# [Input]
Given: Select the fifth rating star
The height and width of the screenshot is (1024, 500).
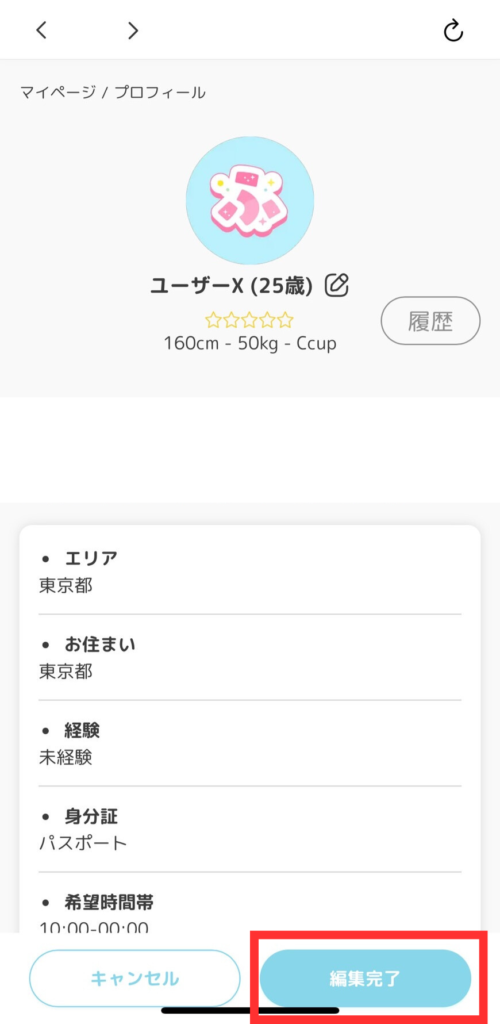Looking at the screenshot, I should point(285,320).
* * *
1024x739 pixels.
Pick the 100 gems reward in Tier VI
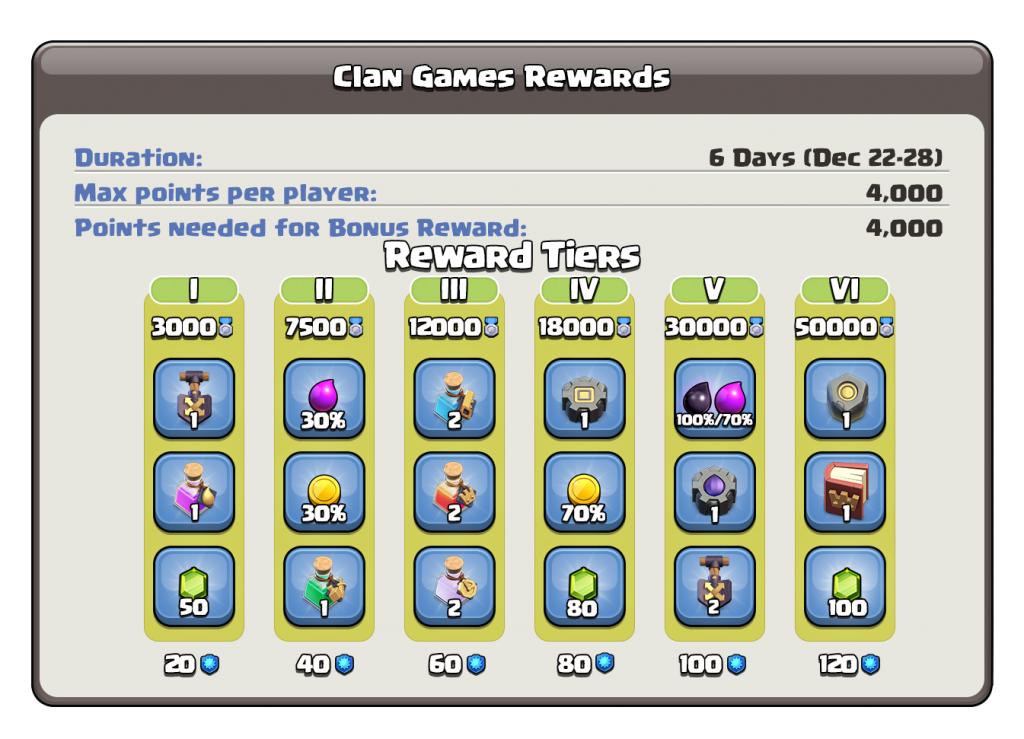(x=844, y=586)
==
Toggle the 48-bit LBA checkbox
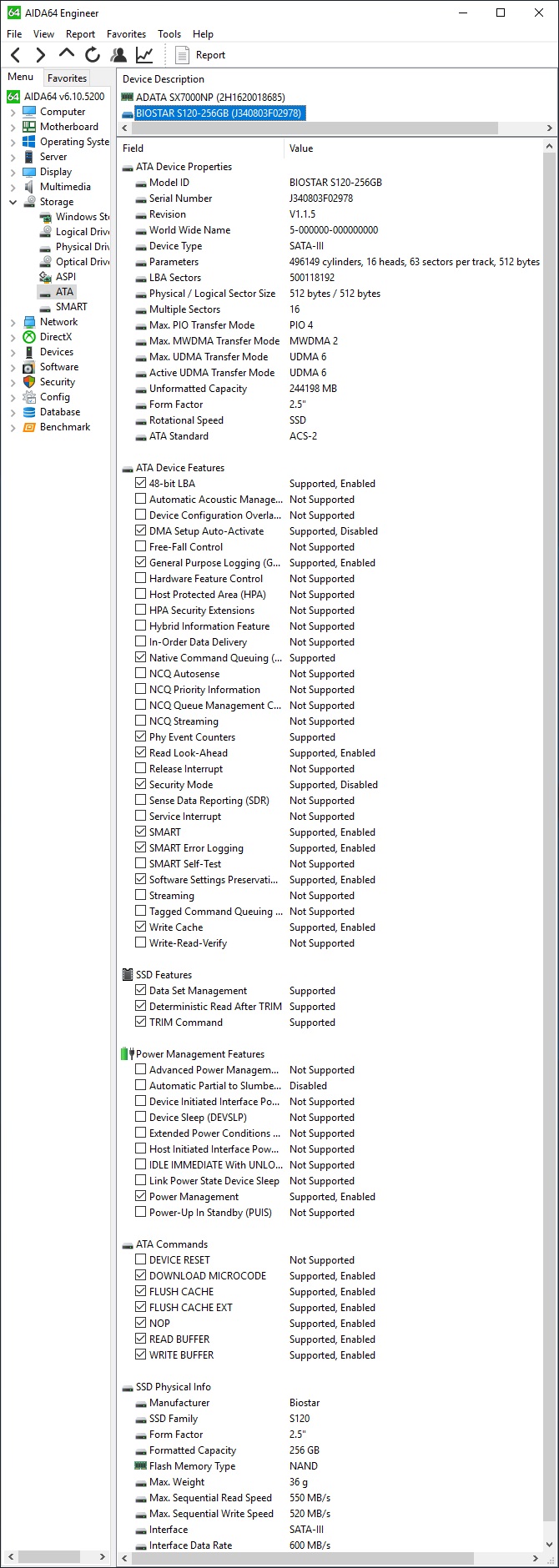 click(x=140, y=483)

# [Written request]
Reproduce the stretch of the records from the line containing "Given: Select the fifth rating star" through the line containing "Looking at the", leaving the pictures out of your answer.

# [The output]
Given: Select the fifth rating star
The height and width of the screenshot is (1024, 500).
Looking at the screenshot, I should point(285,320).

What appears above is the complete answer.